A Review of Probabilistic Analysis of Elliptic Curve Cryptography in IoT: Intelligent Modeling, Electronics Integration, and Real-World Applications
Keywords:
Elliptic Curve Cryptography, IoT Security, Probabilistic Analysis, Stochastic Modeling, Fault Tolerance, Embedded SystemsAbstract
Elliptic Curve Cryptography (ECC) has become a fundamental security mechanism for Internet of Things (IoT) environments due to its ability to deliver strong cryptographic protection with relatively low computational overhead. As IoT systems expand across domains such as smart cities, healthcare, industrial automation, and autonomous systems, ensuring secure, efficient, and scalable communication is increasingly important.

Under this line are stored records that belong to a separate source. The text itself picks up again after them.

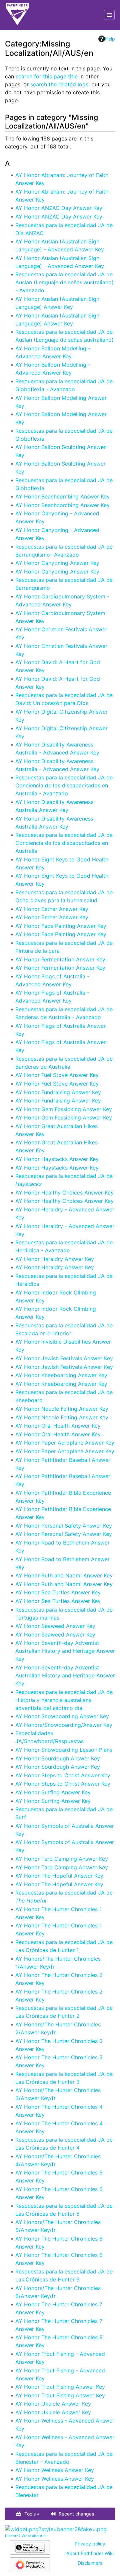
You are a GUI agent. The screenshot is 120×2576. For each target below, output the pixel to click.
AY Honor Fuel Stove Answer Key (57, 1075)
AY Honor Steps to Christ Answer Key (62, 1775)
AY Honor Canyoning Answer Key (57, 563)
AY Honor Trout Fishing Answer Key (60, 2386)
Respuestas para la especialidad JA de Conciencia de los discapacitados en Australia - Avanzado (64, 785)
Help (110, 39)
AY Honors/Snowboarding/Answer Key (63, 1725)
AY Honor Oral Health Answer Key (58, 1425)
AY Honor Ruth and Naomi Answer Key (64, 1575)
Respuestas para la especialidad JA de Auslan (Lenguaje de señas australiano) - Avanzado (64, 282)
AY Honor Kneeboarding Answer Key (61, 1375)
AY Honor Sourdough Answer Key (57, 1758)
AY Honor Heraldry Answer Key (54, 1259)
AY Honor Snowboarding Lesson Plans (63, 1749)
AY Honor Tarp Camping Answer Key (61, 1858)
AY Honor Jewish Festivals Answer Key (64, 1358)
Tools (30, 2514)
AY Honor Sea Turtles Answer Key (58, 1592)
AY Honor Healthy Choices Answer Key (64, 1192)
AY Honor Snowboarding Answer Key (62, 1716)
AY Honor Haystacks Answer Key (57, 1159)
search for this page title (47, 76)
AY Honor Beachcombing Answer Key (62, 496)
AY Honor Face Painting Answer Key (60, 926)
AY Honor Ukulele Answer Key (53, 2403)
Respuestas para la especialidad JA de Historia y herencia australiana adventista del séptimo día (64, 1700)
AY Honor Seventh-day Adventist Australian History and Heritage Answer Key (65, 1651)
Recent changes (76, 2514)
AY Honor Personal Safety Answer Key (63, 1525)
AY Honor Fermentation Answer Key (60, 959)
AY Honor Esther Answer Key (51, 909)
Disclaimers (90, 2563)
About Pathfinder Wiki (90, 2553)
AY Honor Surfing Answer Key (53, 1792)
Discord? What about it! (26, 2535)
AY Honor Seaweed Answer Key (55, 1626)
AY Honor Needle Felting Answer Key (61, 1408)
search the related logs (59, 84)
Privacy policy (90, 2543)
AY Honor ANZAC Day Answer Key (58, 208)
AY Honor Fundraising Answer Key (58, 1092)
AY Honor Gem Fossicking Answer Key (63, 1109)
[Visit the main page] (17, 15)
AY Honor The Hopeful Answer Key (59, 1875)
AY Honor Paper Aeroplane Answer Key (64, 1442)
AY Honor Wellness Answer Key (54, 2470)
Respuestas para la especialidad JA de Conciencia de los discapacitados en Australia (64, 843)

A major challenge in ECC-based IoT systems is managing uncertainty, noise, and variability in real-world conditions, which has led to the adoption of probabilistic analysis techniques. These approaches enable the modeling of uncertainties in cryptographic processes, hardware reliability, communication channels, and potential attack scenarios, providing insights into system performance, fault tolerance, and security robustness. This review examines probabilistic methods applied to ECC in IoT, including probabilistic security modeling, stochastic performance evaluation, machine learning-based analysis, hardware-aware designs, and real-world applications. It highlights how probabilistic techniques enhance ECC by enabling adaptive security, improving resilience, and optimizing performance under dynamic conditions. However, challenges such as computational complexity, scalability, and accuracy trade-offs persist, emphasizing the need for more efficient and intelligent cryptographic frameworks.